Exercise:
Copy these rows over exactly as they appear.

Data:
+===+
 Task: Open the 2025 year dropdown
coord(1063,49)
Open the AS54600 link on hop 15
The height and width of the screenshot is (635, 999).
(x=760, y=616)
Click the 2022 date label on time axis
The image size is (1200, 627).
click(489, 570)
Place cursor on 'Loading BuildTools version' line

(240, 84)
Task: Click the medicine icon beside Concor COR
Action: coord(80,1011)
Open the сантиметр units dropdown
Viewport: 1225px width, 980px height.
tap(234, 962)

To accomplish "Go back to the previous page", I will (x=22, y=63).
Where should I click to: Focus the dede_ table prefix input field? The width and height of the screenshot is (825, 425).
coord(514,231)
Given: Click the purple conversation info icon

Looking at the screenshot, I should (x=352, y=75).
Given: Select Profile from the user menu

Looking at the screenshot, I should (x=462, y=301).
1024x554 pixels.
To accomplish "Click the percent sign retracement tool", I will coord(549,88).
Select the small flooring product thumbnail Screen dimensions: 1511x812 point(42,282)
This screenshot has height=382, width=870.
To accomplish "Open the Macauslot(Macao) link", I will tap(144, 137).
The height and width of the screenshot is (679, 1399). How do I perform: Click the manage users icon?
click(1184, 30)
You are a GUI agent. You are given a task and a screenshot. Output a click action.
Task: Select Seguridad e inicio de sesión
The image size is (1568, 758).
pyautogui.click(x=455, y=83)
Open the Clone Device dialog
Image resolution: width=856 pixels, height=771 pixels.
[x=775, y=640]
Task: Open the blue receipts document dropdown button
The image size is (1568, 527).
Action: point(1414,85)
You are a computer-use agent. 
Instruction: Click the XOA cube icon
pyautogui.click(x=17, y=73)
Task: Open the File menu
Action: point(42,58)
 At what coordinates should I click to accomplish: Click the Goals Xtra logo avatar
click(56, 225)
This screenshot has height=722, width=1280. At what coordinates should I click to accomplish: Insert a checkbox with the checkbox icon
+===+
Task output:
 Task: Open the 2025 year dropdown
coord(1063,49)
Open the AS54600 link on hop 15
The height and width of the screenshot is (635, 999).
(x=760, y=616)
Click the 2022 date label on time axis
The image size is (1200, 627).
click(489, 570)
Place cursor on 'Loading BuildTools version' line

(240, 84)
Task: Click the medicine icon beside Concor COR
Action: coord(80,1011)
Open the сантиметр units dropdown
Viewport: 1225px width, 980px height.
tap(234, 962)

To accomplish "Go back to the previous page", I will (x=22, y=63).
Where should I click to: Focus the dede_ table prefix input field? The width and height of the screenshot is (825, 425).
coord(514,231)
Given: Click the purple conversation info icon

Looking at the screenshot, I should (x=352, y=75).
Given: Select Profile from the user menu

Looking at the screenshot, I should (x=462, y=301).
1024x554 pixels.
To accomplish "Click the percent sign retracement tool", I will coord(549,88).
Select the small flooring product thumbnail Screen dimensions: 1511x812 point(42,282)
This screenshot has height=382, width=870.
To accomplish "Open the Macauslot(Macao) link", I will tap(144, 137).
The height and width of the screenshot is (679, 1399). How do I perform: Click the manage users icon?
click(1184, 30)
You are a GUI agent. You are given a task and a screenshot. Output a click action.
Task: Select Seguridad e inicio de sesión
The image size is (1568, 758).
pyautogui.click(x=455, y=83)
Open the Clone Device dialog
Image resolution: width=856 pixels, height=771 pixels.
[x=775, y=640]
Task: Open the blue receipts document dropdown button
The image size is (1568, 527).
Action: point(1414,85)
You are a computer-use agent. 
Instruction: Click the XOA cube icon
pyautogui.click(x=17, y=73)
Task: Open the File menu
Action: point(42,58)
 At what coordinates should I click to accomplish: Click the Goals Xtra logo avatar
click(56, 225)
This screenshot has height=722, width=1280. At what coordinates should I click to accomplish: Insert a checkbox with the checkbox icon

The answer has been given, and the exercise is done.